One source of error occurs when a cluster is created from speech segments from multiple speakers. In standard agglomerative systems there is no mechanism to split a cluster when segments from different speakers are assigned to the same cluster. This effect causes an increase in the final speaker error as seen in the example in Figure 4.8(a) for the case of two misplaced segments of two existing speakers. It is very possible that the speaker model for the mixed cluster is able to represent both speakers' data and therefore Viterbi segmentation does not achieve to homogenize the cluster classifying the acoustic frames into their respective clusters. At the end of the processing, the mixed cluster is likely to be assigned to an non existent speaker (or to either of the speaker present in it), causing a large increase on the Diarization Error Rate (DER).
The second source of error comes from the interference of non-speech frames in both clusters during cluster comparison. This is particularly true for short silences and short acoustic events that belong to the modeled speaker but do not discriminate one speaker from another. This can affect the final clustering in two ways, as seen in Figure 4.8(b). First, when comparing two clusters belonging to the same speaker, the confounding frames can cause BIC to decide to keep them separate. Second, false alarm errors are produced when non-speech frames are assigned to one of the speakers.
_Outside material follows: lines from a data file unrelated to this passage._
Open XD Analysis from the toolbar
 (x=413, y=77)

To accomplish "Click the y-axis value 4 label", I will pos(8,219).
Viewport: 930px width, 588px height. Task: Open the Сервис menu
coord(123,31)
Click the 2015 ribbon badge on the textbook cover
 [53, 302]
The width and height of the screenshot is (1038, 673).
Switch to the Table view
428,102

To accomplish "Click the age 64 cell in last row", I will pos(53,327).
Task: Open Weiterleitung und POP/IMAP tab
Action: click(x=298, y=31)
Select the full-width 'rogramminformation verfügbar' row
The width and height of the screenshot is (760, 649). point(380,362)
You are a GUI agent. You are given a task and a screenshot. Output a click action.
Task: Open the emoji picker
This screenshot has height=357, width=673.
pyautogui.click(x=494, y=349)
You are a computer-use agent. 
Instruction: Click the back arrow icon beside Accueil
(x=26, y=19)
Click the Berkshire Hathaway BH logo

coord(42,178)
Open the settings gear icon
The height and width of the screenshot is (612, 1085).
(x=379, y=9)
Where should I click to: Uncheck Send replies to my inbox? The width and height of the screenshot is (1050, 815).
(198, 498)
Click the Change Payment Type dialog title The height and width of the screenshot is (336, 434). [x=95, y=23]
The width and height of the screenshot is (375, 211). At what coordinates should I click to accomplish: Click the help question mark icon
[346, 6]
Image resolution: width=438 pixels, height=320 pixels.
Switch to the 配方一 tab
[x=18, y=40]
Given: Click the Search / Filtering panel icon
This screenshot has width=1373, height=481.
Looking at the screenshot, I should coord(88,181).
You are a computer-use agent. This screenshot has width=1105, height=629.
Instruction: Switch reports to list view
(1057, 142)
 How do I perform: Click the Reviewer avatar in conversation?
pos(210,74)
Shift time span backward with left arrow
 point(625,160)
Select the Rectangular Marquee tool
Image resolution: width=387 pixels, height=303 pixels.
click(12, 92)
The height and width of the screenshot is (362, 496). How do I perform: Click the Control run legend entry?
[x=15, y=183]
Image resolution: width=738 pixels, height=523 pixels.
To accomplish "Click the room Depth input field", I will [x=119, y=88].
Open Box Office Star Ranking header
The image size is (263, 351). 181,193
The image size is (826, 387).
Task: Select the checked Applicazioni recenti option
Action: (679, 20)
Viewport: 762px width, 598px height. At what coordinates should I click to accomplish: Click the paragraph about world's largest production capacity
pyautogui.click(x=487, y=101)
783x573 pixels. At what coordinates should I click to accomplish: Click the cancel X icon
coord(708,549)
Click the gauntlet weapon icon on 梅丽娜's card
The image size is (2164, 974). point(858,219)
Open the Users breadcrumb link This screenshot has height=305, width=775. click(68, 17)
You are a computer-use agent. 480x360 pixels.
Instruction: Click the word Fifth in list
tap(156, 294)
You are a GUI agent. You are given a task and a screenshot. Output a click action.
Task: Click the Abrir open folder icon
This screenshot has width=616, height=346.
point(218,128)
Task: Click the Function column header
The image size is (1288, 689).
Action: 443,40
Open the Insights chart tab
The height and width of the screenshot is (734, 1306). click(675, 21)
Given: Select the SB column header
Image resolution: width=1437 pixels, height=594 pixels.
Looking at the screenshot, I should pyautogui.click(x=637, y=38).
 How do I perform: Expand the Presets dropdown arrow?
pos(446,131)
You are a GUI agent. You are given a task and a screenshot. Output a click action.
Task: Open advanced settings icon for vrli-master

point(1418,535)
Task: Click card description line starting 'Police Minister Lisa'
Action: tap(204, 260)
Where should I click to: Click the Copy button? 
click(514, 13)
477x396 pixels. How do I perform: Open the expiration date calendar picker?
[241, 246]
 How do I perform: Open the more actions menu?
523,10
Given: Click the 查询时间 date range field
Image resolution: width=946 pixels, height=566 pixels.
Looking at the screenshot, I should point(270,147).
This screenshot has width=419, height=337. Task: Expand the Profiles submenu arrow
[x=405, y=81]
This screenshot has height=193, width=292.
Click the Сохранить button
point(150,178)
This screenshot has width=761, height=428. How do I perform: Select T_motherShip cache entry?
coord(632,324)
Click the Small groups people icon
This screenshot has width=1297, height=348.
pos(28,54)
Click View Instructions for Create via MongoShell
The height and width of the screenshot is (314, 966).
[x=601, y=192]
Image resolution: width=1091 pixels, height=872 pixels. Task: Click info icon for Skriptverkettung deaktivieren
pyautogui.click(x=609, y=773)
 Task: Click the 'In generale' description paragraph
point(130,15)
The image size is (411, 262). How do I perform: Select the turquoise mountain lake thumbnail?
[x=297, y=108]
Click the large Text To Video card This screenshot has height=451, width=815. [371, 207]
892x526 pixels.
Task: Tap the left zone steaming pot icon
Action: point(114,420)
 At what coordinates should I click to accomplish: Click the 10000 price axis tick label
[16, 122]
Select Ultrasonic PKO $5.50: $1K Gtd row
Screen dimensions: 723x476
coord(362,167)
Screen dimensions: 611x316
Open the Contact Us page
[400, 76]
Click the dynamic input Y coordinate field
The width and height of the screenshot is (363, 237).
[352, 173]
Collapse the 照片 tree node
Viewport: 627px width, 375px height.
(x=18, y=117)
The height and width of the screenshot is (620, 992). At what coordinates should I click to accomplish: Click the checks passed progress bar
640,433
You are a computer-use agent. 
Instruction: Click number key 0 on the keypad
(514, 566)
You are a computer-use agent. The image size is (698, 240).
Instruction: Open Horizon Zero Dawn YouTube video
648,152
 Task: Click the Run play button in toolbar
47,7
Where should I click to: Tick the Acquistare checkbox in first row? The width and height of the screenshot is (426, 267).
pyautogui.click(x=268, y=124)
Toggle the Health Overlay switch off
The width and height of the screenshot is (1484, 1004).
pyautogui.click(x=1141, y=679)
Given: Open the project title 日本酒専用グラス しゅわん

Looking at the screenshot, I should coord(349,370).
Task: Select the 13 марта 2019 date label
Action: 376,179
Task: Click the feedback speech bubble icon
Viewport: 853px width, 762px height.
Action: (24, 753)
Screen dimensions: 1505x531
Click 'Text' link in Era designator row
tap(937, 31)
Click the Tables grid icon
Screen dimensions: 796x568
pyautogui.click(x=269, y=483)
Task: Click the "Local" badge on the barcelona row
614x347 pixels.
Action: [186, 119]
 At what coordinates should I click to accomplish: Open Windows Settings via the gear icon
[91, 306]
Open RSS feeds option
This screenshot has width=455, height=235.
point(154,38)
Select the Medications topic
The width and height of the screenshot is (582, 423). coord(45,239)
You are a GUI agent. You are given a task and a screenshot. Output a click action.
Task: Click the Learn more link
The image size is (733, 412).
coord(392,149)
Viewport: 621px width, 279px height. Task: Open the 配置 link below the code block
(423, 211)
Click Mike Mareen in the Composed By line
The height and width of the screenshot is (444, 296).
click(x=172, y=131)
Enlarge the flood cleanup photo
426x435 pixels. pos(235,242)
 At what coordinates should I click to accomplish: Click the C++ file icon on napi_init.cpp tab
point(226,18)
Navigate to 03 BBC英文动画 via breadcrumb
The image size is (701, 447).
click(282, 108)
Both sources of error are interrelated and are caused by frames that are assigned to the wrong acoustic model. The difference is the unit that is considered is miss-assigned (segment or frame). In next subsections tho algorithms are proposed towards solving both problems. The first algorithm identifies the segments that acoustically deviate most from their cluster, and splits them into a new cluster. This is referred to as ``segment-level'' purification. The second algorithm locates the individual frames within a cluster than can cause problems in the merging state and avoids using them when computing the distance between the cluster pair. It is referred to as ``frame-level'' purification.